# Best Looking Duty Uniforms?????



## Inspector (Nov 13, 2006)

What department do you really believe has the sharpest looking DUTY UNIFORM?
I lean toward the NH State Police uniform myself.


----------



## PBiddy35 (Aug 27, 2004)

NH is out... It's not even blue. The thin green line has yet to gain signifigance.


----------



## tazoez (Dec 9, 2005)

French and Electric blue looks good to me.


----------



## sempergumby (Nov 14, 2003)

PBiddy35 said:


> NH is out... It's not even blue. *The thin green line has yet to gain signifigance.*



*Careful you might start a new Sticker craze. *


----------



## Guest (Dec 4, 2006)

DEFINATELY the MSP summer uniform.


----------



## mikeyd1313 (Jul 30, 2006)

I always thought the Simon Mall Security Uniforms were nice, especially with the hat.:FM:


----------



## SOT (Jul 30, 2004)

BAM! End of topic!


----------



## Andy0921 (Jan 12, 2006)

Tactical. Point Blank tactical vest with POLICE across the chest and back with a polo shirt underneath.


----------



## HPD104 (Jan 12, 2006)

I personally like the class LAPD style uni's, flat black leather gear. 8 Point hat of course . And for the worst uniform i've seen, Barre PD. Damn that uni is gross...


----------



## Andy0921 (Jan 12, 2006)

SOT_II said:


> BAM! End of topic!


That's Kate


----------



## girlcop21 (Jul 20, 2004)

I like RI state police... I think they have actually won several awards for thier uniforms.

http://www.risp.state.ri.us/gallery/


----------



## Andy0921 (Jan 12, 2006)

girlcop21 said:


> I like RI state police... I think they have actually won several awards for thier uniforms.


LOL...Those things are hideous!!!I love those boots that go up to your groin 
</IMG>


----------



## Guest (Dec 4, 2006)

I have to second the RI State Police. I think the red is sharp.


----------



## MM1799 (Sep 14, 2006)

mikeyd1313 said:


> I always thought the Simon Mall Security Uniforms were nice, especially with the hat.:FM:


I'll have to agree.. especially when one pulled to the left of me, pointed at me and then pointed at his hat. LUCKILY I had my cool hat, lifted it and pointed back. He must have had some car trouble cause he started to slow way down. I just wanted to compare..


----------



## LA Copper (Feb 11, 2005)

- - -

COMPLETE THE FOLLOWING →
1 > Answer these questions about the forum thread on duty uniforms:
(a) Which state police uniform does Inspector lean toward?
(b) Which department's uniform does HPD104 call the worst one seen?
(c) What color on the RI State Police uniform does the Guest who seconds that choice find sharp?
2 > Quote the duty uniform thread word for word, starting at "I personally like" and ending at "uni is gross...".
3 > Continue the forum thread on duty uniforms from the point where it stops.
The rows are not needed for any of this.

RAW DATA →
- - -

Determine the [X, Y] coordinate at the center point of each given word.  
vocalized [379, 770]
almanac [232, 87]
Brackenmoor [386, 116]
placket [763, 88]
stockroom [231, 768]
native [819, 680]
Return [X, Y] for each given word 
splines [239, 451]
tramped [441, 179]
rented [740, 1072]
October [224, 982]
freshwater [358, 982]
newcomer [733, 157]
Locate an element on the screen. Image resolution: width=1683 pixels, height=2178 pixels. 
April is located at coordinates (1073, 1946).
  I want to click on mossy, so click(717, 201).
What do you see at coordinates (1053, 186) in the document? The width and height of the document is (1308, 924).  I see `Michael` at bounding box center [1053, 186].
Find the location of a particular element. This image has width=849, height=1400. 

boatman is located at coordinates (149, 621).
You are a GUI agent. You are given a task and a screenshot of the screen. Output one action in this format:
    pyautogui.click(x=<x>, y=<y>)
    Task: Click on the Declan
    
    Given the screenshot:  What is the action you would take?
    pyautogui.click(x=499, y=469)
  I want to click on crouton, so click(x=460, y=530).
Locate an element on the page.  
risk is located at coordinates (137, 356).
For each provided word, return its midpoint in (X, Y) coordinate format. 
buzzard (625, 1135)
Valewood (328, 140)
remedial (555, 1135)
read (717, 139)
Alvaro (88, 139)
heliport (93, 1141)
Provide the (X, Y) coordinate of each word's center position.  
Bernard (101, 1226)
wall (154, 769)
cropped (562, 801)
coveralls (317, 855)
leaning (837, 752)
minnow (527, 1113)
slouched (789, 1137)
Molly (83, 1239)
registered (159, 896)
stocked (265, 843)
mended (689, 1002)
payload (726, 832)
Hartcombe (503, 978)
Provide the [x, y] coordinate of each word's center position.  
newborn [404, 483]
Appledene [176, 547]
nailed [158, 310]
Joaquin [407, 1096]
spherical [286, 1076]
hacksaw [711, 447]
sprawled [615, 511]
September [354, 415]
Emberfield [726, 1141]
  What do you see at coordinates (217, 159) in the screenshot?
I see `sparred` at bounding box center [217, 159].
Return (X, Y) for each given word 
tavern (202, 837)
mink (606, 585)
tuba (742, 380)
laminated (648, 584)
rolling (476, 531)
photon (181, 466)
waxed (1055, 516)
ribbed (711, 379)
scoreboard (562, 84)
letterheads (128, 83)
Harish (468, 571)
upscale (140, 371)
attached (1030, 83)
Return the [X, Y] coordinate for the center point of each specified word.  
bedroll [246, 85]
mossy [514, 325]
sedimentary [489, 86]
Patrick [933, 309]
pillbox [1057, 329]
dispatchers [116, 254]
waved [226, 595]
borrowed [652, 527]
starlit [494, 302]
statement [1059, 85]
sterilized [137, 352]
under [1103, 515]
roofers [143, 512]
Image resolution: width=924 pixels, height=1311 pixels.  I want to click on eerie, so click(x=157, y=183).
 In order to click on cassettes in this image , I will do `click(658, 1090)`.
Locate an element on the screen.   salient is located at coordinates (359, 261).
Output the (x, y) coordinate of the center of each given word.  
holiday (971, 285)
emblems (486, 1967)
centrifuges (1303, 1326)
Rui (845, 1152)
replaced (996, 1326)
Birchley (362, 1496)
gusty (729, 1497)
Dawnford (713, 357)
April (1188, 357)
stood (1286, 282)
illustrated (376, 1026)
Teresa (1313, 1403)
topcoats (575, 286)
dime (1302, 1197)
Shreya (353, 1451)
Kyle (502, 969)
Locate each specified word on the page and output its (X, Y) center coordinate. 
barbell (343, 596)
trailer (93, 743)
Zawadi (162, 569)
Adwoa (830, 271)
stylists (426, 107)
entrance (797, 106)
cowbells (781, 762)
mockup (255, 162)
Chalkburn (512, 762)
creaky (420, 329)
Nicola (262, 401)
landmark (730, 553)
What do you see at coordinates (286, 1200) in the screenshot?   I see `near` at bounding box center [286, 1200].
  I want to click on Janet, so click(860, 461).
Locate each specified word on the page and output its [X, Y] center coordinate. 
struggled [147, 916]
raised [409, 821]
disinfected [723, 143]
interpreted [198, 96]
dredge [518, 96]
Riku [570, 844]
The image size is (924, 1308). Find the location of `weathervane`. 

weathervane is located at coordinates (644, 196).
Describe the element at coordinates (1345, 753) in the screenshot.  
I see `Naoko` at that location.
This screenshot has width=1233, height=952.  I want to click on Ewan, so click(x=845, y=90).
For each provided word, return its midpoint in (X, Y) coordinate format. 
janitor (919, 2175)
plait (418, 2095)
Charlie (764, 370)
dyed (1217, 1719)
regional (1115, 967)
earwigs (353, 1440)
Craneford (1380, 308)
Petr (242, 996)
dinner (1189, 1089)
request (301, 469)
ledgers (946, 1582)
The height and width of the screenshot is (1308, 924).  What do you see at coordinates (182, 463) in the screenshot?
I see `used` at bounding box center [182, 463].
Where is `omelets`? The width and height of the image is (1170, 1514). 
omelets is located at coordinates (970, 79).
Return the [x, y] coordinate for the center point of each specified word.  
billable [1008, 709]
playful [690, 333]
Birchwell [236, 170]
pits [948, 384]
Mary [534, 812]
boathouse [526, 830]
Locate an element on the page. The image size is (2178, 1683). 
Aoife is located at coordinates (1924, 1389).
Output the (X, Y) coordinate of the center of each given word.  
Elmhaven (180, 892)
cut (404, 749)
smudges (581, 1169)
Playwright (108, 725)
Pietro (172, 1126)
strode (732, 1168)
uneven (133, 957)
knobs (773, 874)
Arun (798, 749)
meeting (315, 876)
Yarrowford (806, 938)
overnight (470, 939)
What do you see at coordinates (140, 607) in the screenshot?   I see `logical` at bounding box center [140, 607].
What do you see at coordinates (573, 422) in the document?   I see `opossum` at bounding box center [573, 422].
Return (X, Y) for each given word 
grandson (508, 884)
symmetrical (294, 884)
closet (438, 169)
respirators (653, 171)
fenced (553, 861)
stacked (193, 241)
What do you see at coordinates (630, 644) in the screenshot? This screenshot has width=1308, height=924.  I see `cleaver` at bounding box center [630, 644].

- - -

THE RESPONSES →
1 >
(a) The NH State Police uniform.
(b) Barre PD.
(c) Red.

2 >
I personally like the class LAPD style uni's, flat black leather gear. 8 Point hat of course . And for the worst uniform i've seen, Barre PD. Damn that uni is gross...

3 >
HPD104 said:


> I personally like the class LAPD style uni's, flat black leather gear. 8 Point hat of course . And for the worst uniform i've seen, Barre PD. Damn that uni is gross...


Why thank you, I think when worn by the right person, we do look pretty sharp in our class A uniform. Although our hats are all military style, round without points.

For Massachusetts, the State Police do have good looking uniforms. The Rhode Island Staties look rather funky to me with the brown boots and brown leather gear. And what's up with that number on their chests instead of a badge? I know what the number is, but it should be a badge, the symbol of police officers nationwide.


----------



## Curious EMT (Apr 1, 2004)

another vote for RISP here.

Their 3/4 length leather jacket is just awesome, and it is a patrol uniform.


----------



## Andy0921 (Jan 12, 2006)

looks nice and comfy:roll:


----------



## Guest (Dec 4, 2006)

who uses the word COMFY bro ????????


----------



## mikeyd1313 (Jul 30, 2006)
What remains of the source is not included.